What is Euclid?
Euclid is a programming language trying
to merge two different programming paradigms: (constraint)
logic programming and algebraic manipulation packages.
Its syntax is close to that of any CLP system but it offers
many more (mathematically-oriented) data structures and
domains of computation than a standard CLP system. Among
these data structures are reals, real intervals, real
symbolic functions and vectors as well as user-defined
structures containg domain constructs.
The purpose of Euclid is to offer a schema
under which knowledge that uses mathematics can be easily
represented (i.e. mathematical models in physics, economics
or engineering). The system is intended mainly for problem
solving; the main difference with standard CLP systems
is that it prefers hard calculations (like differential
equations or equations with functions) to a great number
of simple ones (like the simplex method dealing with real
equalities/inequalities).
Theoretically Euclid is an instance of
the Domain Logic Programming Scheme, a multi-domain
extension to (constraint) logic programming. Formal correctness
and (possible) completeness can be proven in that scheme.
A prototype
currently exists running on a Sparc under SunOS UNIX.
Why is Euclid here?
Euclid has been developed in order to
fill a gap in current programming systems. Its main aim
was to allow for easy representation of knowledge for
situations or systems that rely on mathematical models.

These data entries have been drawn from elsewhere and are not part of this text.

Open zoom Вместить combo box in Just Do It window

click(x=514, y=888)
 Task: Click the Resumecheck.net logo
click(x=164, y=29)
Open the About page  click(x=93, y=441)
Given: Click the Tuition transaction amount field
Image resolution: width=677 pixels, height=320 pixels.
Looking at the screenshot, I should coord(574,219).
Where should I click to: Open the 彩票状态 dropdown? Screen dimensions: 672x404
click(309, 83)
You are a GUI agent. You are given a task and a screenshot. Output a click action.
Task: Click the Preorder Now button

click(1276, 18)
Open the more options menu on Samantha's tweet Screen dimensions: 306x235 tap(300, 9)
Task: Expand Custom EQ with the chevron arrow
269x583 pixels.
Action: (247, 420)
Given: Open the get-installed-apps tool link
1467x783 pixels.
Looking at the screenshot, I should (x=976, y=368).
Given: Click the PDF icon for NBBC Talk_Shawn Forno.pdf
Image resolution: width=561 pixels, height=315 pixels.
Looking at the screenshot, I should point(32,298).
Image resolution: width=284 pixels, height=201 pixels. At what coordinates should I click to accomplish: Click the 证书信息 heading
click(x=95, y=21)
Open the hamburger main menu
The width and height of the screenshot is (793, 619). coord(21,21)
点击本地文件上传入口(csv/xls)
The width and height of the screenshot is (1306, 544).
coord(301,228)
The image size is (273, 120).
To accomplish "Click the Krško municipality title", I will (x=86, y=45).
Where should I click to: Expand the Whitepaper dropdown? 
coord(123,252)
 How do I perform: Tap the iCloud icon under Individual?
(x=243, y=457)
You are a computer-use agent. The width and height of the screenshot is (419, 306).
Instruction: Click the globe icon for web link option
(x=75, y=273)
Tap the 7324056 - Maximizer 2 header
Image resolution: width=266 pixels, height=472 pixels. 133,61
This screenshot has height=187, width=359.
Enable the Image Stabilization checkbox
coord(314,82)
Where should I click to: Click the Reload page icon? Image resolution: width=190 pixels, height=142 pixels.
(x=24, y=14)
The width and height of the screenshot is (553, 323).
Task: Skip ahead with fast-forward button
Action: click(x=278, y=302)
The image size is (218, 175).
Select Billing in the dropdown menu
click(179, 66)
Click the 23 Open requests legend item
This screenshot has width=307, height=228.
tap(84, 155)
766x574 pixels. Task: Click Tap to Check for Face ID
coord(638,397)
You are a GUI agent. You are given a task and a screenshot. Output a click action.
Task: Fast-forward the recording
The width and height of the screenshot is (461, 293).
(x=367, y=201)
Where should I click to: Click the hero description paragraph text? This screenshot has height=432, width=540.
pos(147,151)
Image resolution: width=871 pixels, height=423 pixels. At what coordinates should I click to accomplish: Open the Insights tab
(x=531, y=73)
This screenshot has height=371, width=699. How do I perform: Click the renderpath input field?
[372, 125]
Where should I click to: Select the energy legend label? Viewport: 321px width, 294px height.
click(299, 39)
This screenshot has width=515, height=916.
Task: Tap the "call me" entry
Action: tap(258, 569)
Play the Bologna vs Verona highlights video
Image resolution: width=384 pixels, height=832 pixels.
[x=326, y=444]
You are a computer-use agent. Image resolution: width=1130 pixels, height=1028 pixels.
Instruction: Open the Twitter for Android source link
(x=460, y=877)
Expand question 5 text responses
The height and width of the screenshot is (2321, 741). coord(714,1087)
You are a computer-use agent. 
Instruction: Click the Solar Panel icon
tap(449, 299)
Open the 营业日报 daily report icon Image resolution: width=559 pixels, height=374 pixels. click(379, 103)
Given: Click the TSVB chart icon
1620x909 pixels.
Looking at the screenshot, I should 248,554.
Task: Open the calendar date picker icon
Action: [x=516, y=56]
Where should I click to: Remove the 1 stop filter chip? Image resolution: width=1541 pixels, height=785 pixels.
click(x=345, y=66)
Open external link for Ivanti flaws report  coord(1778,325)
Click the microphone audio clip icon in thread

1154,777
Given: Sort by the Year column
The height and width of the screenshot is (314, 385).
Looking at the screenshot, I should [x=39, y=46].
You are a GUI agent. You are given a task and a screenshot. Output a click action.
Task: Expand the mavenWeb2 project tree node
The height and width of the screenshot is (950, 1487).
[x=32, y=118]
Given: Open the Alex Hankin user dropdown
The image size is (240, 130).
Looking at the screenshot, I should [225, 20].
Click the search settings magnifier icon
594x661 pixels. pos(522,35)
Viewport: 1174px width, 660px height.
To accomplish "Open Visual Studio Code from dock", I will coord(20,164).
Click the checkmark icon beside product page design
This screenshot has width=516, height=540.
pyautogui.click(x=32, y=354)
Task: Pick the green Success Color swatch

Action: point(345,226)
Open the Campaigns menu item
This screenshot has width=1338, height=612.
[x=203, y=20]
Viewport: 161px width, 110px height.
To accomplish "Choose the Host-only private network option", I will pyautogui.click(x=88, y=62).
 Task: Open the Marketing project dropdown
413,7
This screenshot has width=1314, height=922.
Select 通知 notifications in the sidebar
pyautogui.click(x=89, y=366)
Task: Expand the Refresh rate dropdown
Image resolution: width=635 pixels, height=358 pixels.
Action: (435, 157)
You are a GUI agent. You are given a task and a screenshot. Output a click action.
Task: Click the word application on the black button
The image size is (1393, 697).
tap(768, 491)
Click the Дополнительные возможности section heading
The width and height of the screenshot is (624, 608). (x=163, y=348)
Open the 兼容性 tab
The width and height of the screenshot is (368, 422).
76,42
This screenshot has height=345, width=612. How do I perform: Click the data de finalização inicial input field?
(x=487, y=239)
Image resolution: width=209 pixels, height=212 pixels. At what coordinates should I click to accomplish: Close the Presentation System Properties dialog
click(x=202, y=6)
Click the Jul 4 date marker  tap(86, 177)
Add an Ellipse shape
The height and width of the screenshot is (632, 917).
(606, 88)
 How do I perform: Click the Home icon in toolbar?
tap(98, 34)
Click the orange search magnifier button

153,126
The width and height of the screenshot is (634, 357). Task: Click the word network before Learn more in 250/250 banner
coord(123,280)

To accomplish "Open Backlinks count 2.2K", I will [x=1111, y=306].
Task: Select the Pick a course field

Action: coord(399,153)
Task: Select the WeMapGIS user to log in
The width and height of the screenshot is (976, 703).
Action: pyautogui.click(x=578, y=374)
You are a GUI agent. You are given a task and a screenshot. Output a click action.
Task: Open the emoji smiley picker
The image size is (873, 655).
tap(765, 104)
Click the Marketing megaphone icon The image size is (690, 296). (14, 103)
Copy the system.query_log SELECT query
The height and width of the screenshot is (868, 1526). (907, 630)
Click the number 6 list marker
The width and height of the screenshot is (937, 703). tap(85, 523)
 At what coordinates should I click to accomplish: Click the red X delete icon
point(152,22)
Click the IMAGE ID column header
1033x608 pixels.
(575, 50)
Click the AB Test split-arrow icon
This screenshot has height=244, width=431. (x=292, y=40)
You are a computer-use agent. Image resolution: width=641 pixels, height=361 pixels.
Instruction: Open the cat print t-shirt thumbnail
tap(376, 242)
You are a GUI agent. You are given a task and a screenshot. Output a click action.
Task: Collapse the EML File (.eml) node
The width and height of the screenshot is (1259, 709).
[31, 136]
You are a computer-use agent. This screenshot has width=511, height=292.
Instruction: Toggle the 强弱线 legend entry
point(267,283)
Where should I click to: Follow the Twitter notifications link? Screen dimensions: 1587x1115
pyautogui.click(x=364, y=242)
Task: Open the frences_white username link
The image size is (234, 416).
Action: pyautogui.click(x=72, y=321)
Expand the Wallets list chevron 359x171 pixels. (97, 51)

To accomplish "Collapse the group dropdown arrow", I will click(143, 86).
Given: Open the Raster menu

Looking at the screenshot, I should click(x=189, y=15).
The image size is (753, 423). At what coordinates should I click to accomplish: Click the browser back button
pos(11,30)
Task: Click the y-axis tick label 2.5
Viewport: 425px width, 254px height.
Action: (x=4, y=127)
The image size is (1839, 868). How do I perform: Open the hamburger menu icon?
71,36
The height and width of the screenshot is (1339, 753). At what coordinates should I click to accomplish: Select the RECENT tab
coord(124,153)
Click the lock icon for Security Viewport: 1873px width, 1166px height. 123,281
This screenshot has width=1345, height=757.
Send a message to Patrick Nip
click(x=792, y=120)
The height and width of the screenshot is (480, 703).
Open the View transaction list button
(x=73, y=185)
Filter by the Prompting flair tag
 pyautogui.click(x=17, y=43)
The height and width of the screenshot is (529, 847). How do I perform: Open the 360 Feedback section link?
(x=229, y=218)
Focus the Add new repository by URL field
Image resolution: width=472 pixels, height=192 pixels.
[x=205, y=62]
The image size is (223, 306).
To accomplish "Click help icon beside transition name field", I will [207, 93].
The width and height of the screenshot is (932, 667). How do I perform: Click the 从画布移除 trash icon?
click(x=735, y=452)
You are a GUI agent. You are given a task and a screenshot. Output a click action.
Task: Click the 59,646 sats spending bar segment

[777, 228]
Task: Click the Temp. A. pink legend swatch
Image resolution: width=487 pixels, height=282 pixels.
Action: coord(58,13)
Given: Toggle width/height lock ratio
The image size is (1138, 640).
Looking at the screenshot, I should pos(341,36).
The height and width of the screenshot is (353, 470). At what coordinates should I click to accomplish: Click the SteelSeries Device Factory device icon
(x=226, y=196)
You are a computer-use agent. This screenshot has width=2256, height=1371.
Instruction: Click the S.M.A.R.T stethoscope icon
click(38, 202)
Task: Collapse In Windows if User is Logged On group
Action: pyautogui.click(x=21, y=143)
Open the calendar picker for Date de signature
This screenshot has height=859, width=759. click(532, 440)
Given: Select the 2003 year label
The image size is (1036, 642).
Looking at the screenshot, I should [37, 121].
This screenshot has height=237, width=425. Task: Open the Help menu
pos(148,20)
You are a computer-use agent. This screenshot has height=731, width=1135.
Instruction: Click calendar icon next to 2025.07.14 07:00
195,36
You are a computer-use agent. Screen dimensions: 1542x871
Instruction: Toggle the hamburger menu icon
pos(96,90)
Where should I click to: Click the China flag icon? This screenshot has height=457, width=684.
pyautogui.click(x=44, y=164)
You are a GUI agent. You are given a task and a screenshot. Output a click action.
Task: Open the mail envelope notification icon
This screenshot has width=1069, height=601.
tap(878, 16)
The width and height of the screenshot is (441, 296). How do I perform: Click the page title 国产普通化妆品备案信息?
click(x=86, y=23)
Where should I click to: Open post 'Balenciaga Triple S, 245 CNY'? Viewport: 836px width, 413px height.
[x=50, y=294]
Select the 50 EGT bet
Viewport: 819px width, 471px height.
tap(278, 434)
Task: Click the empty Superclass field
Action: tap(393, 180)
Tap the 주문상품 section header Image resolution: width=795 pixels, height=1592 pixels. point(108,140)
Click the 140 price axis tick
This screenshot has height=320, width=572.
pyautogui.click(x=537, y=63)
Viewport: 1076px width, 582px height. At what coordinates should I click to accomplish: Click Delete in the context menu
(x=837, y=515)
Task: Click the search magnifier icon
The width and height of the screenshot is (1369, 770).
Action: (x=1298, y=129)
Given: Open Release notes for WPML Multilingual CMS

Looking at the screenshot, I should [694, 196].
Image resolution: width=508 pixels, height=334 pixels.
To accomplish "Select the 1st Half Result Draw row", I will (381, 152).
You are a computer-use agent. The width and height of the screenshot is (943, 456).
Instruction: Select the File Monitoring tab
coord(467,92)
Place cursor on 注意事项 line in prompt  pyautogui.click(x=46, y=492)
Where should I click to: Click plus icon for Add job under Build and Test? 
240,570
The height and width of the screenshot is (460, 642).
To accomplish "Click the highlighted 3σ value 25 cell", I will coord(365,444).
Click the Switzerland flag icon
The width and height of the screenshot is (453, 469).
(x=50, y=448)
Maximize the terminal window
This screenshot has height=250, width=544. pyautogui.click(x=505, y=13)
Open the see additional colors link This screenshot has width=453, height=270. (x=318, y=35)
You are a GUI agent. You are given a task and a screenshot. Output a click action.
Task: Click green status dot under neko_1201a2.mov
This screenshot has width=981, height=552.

These systems are encountered in physics, economics, engineering
and in general under any discipline using mathematics
as a description language. Symbolic functions offer an
easy way to represent continuous change and vectors a
collective way of representing complex information.
Current (constraint) logic programming
systems offer limited facilities for symbolic manipulation
in mathematics and algebraic manipulation packages do
not offer proper programming capabilities. This is the
gap that Euclid is trying to bridge.
Euclid is based on the following scheme:
Euclid = LOGIC + MATHEMATICAL KNOWLEDGE + CONTROL
in direct accordance with R. Kowalski's view
of Prolog. Mathematical constraints are used to
describe situations (parts of the mathematical model) and
logic to define when constraints apply.